In three days, I will hang.
I lower myself from my bunk, careful not to wake Nate, and cross to the sink. It’s dusk, and I console myself with the thought that I at least slept for most of the day. Tentatively, I rinse my face with the cold, brown-flecked water. These dreams . . . they seem so real. Sometimes I wonder if this is the dream and real-Violet lies asleep in bed. But the water stinging my skin feels too cold, and the pain in my back from sleeping on a block of wood feels too intense, and the early evening chatter of the Day-Imps as they leave and the Night-Imps as they arrive sounds far too cowed and subdued to be generated by my unconscious. It’s just too lifelike, too coherent, too detailed. Shame, I think to myself.
Saskia’s voice cuts through me. ‘We got word from headquarters.’
I turn around, my face still dripping with icy water. She looks at a tattered envelope in her hand as though debating whether to give it to me or not. She sighs, her conscience finally winning the battle, and slaps it against my chest. ‘It’s from your little ginger mate.’
‘Katie?’
‘Don’t pretend you got more mates than you have, of course Katie.’
‘Is she OK?’
‘Read the bloody letter.’
I dash to my bunk and pull the divider back into position again, cocooned in my own little world. Please let her be OK, please let her be OK. I can’t open the envelope fast enough, yet my fingers seem to be on a go-slow, trembling and stumbling over the seal. I slip the letter out, trying not to tear it in my desperation.
A page of Katie’s handwriting. I love it – it’s an extension of her, neat and small with a bit of an edge. I’m used to seeing it scribbled across a notebook in English lessons, sentences like, Will this bloody lesson ever end? I’m starving! What I wouldn’t give for a Nando’s right now! It’s so peculiar, seeing that same writing stare at me from a sheet of crinkled, ancient parchment while I hide behind a dirty sheet. I steady my hands and start to read.
Vi,
Thorn said I should write to you. He thinks it will help keep you focused on your mission. At the very least, it’s something for me to do. Christ, I am soooo bored. I’m still in that horrible little room, although Thorn gave me a knackered old sofa and helped me clean the window so I can watch the sunset, so it isn’t AS bad.

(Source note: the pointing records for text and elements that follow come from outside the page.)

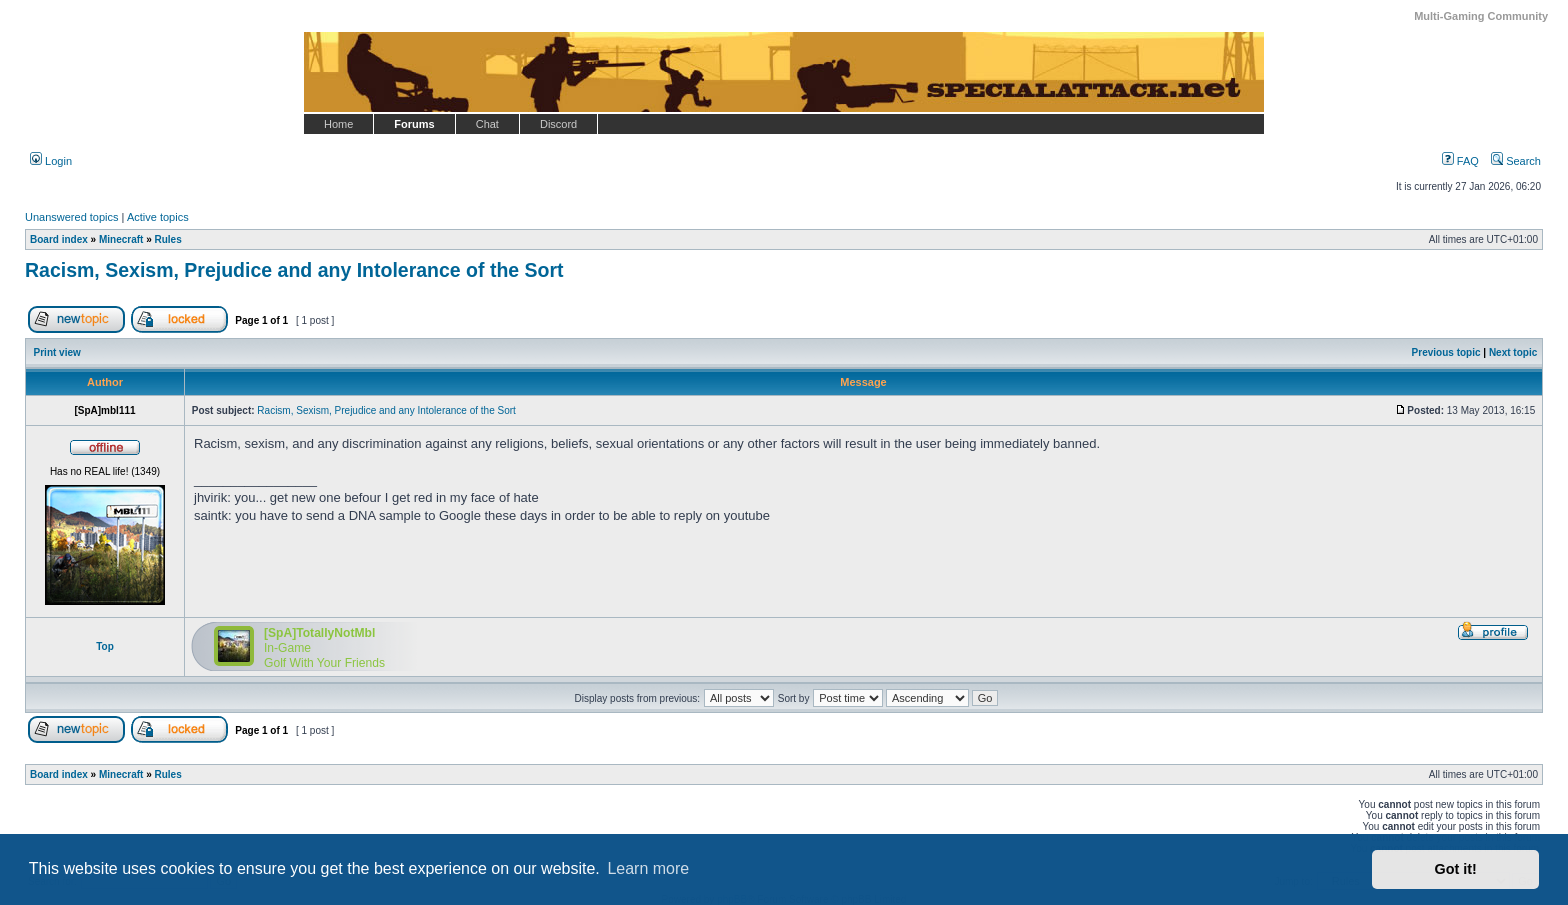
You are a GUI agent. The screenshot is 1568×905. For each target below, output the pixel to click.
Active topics (158, 217)
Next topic (1513, 352)
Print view (57, 352)
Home (338, 124)
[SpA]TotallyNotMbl (319, 633)
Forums (414, 124)
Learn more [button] (648, 868)
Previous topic (1446, 352)
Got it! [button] (1456, 869)
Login (51, 161)
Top (105, 646)
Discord (558, 124)
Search (1516, 161)
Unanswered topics (72, 217)
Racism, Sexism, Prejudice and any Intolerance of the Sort (294, 270)
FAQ (1460, 161)
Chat (487, 124)
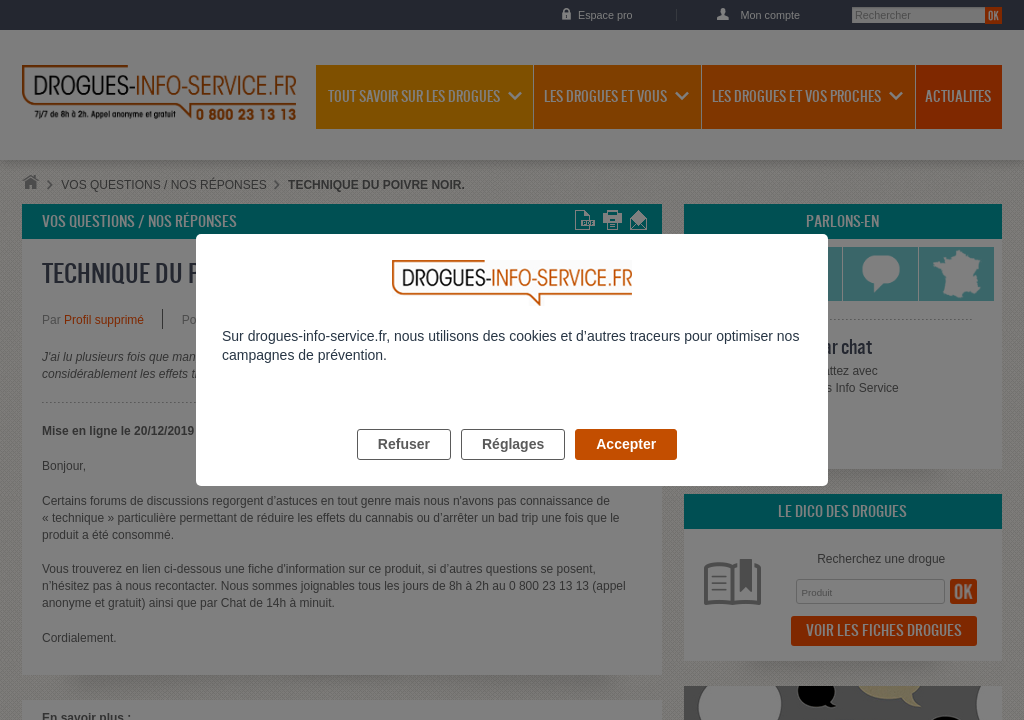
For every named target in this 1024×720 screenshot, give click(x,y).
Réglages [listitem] (513, 467)
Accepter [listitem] (626, 467)
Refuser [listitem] (404, 467)
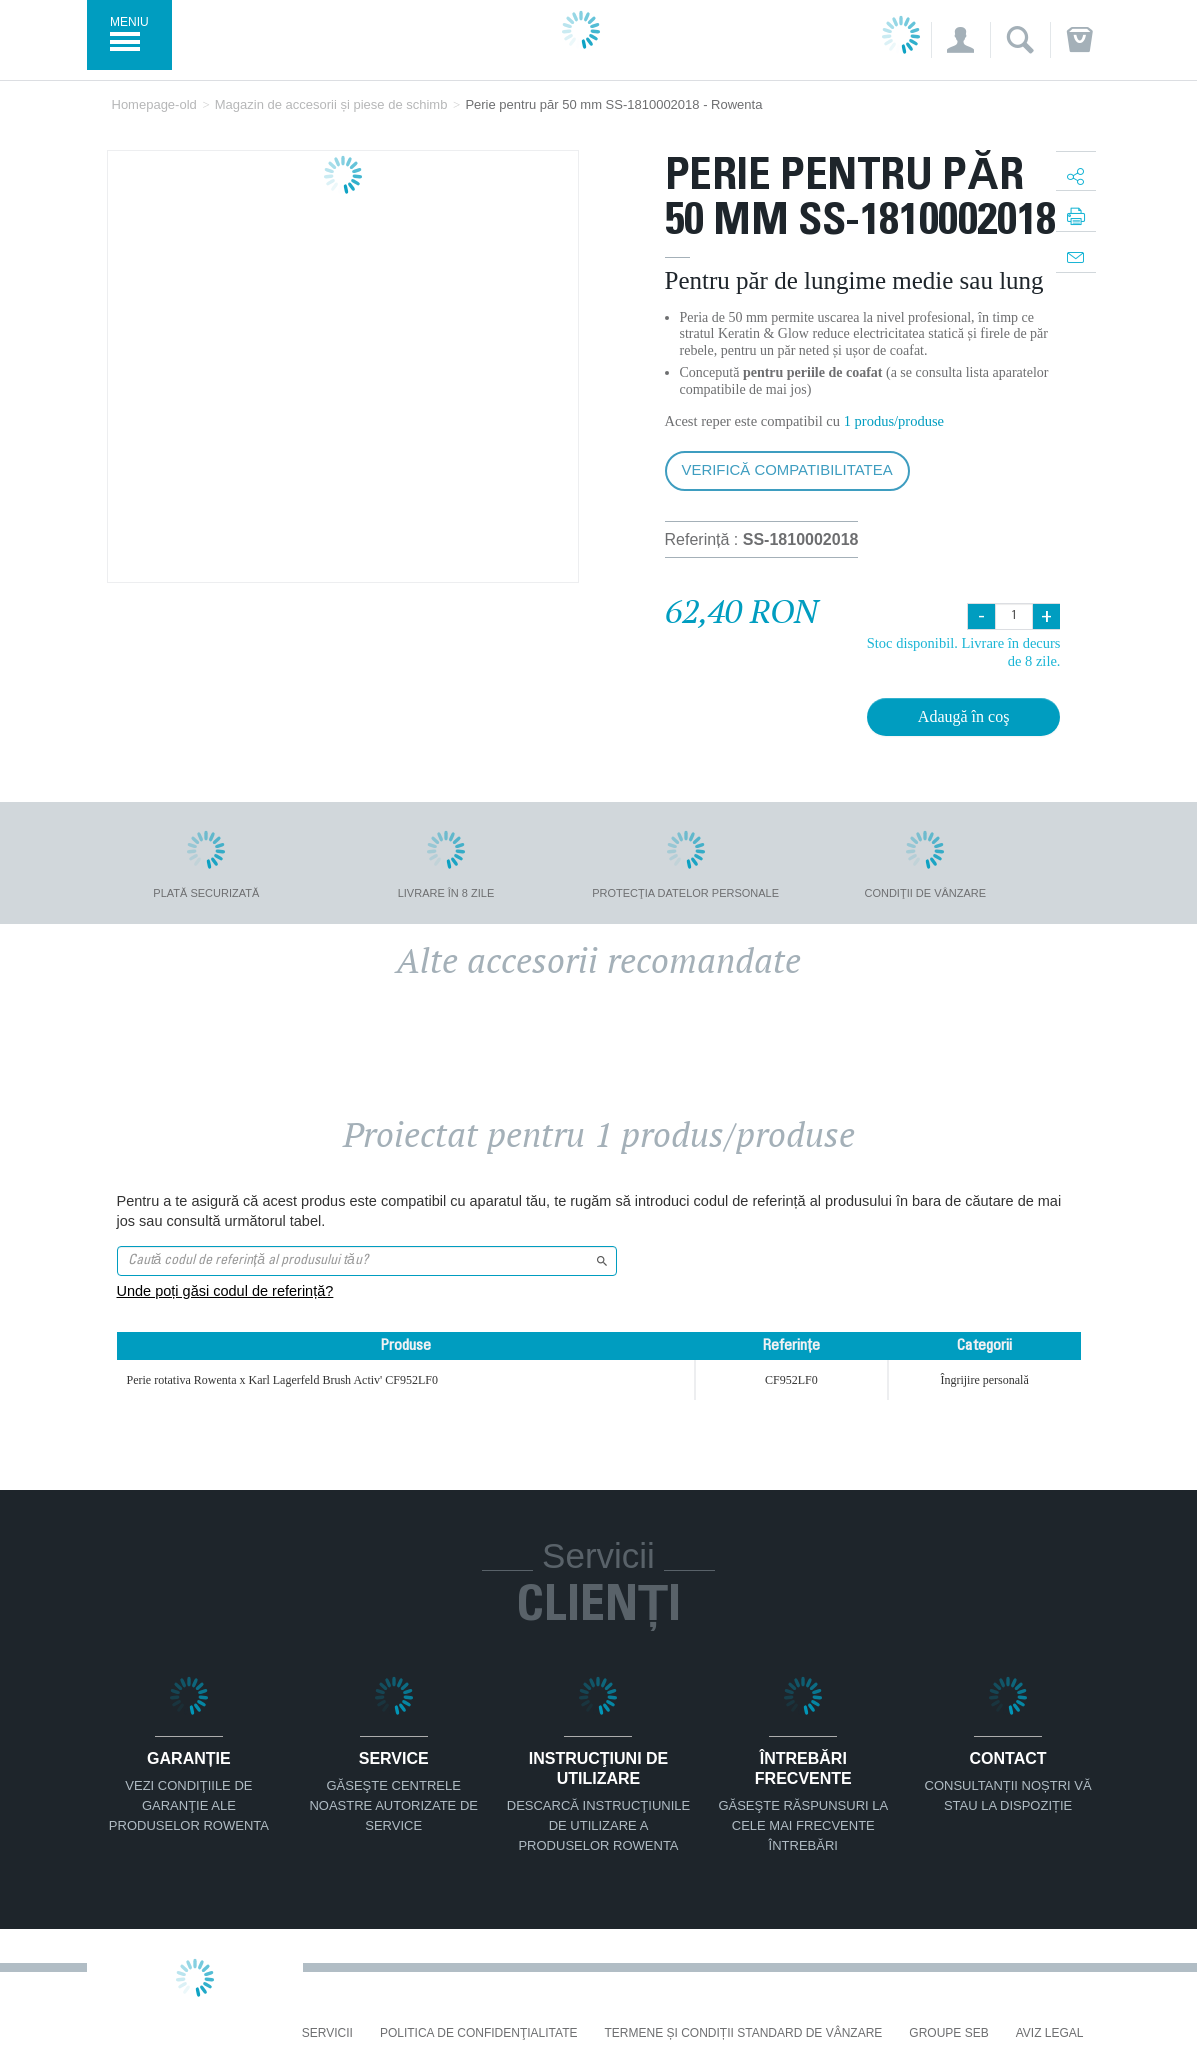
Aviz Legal (1050, 2033)
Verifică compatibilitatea (787, 469)
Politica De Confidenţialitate (479, 2033)
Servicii (327, 2033)
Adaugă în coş (964, 716)
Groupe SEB (948, 2033)
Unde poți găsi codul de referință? (225, 1291)
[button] (960, 40)
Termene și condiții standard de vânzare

I wish I could somehow help. I feel so bloody useless stuck here day and night. And I’ve started eating the rat stew – you’re right, it tastes OK. Who knew? Anyway, I was trying to think if there was anything I could do to help, other than Alice’s suggestion, and I decided the only thing I can offer are some words of infinite wisdom. Sadly, they’re not my own.
All the world’s a stage,
And all the men and women merely players,
They have their exits and their entrances,
And one man in his time plays many parts.
(As You Like It, Shakespeare)
What I’m trying to say is, you can do this, Vi. I know you can.
And did you know that Shakespeare first coined the term tit-turnip? (Alice believed this for a whole week, daft cow!)
Anyway, good luck my lovely Viola. I know you can do it. Stick out your breasticles and smile like a hooker.
Lots of love, K xxxx
P.S. If you’re reading this, Thorn, see . . . I told you I was literate!